What you will do – The entries below contain a line with "Select the 線なし" and a line with "605x572 pixels.". Quote exactly those two lines and all lines between them.

Stored records –
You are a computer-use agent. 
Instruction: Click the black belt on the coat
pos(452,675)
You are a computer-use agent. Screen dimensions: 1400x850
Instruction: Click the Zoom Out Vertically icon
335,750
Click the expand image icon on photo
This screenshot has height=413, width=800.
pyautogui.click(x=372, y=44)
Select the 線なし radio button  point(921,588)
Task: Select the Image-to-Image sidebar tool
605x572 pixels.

* * *

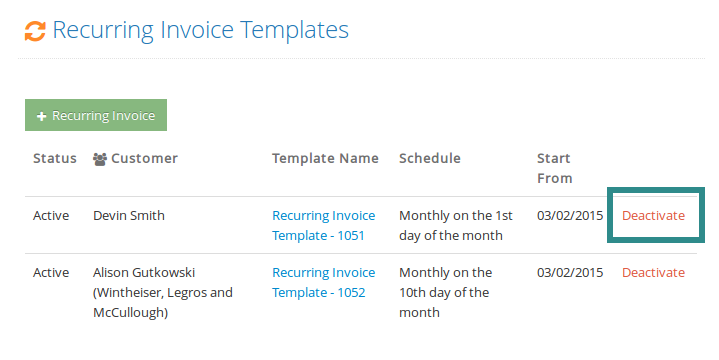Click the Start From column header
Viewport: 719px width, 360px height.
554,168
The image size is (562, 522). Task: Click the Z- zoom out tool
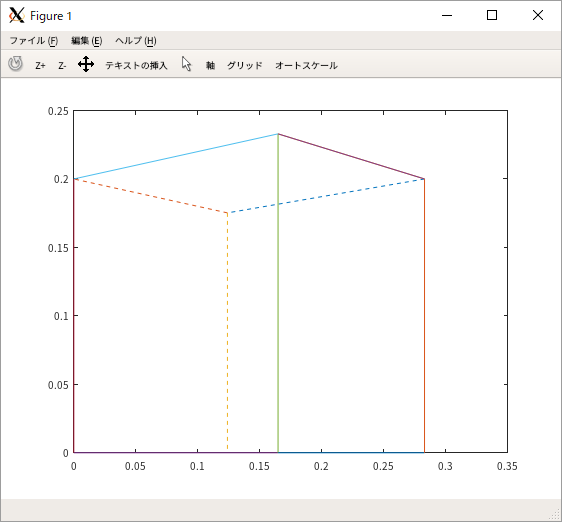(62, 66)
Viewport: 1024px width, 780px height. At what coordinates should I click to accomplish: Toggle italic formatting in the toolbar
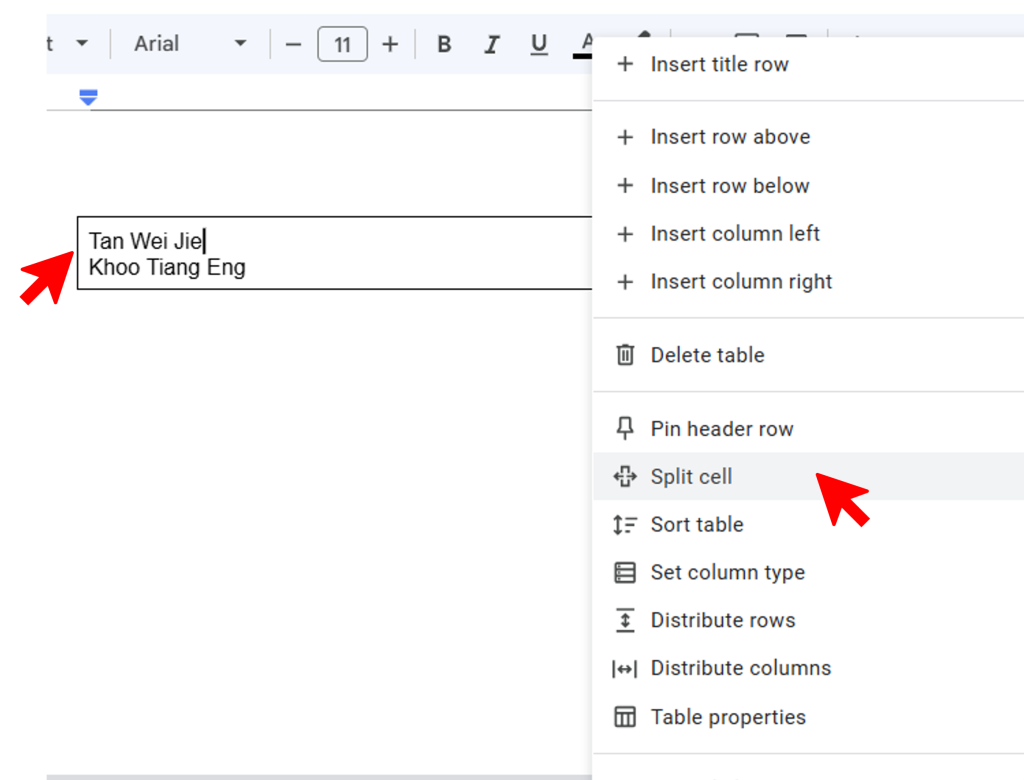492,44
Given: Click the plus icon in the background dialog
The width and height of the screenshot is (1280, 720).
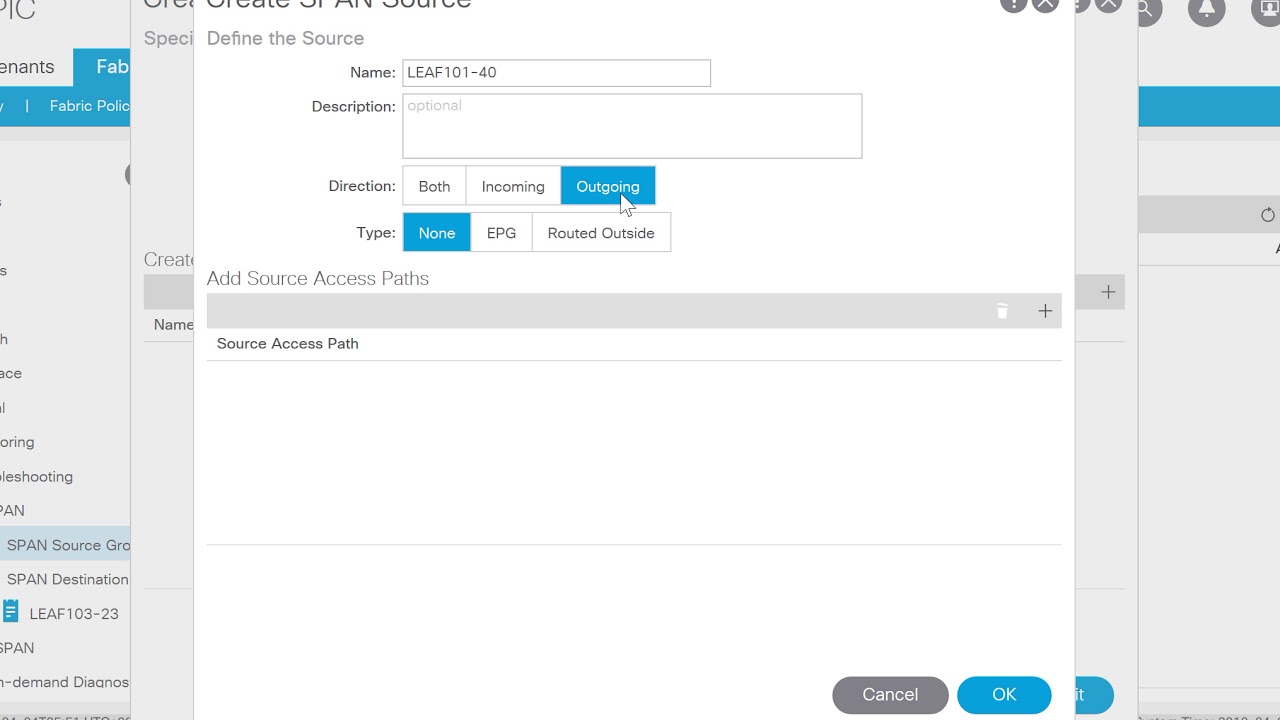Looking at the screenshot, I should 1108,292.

Finished task –
Select the 線なし radio button  point(921,588)
Task: Select the Image-to-Image sidebar tool
605x572 pixels.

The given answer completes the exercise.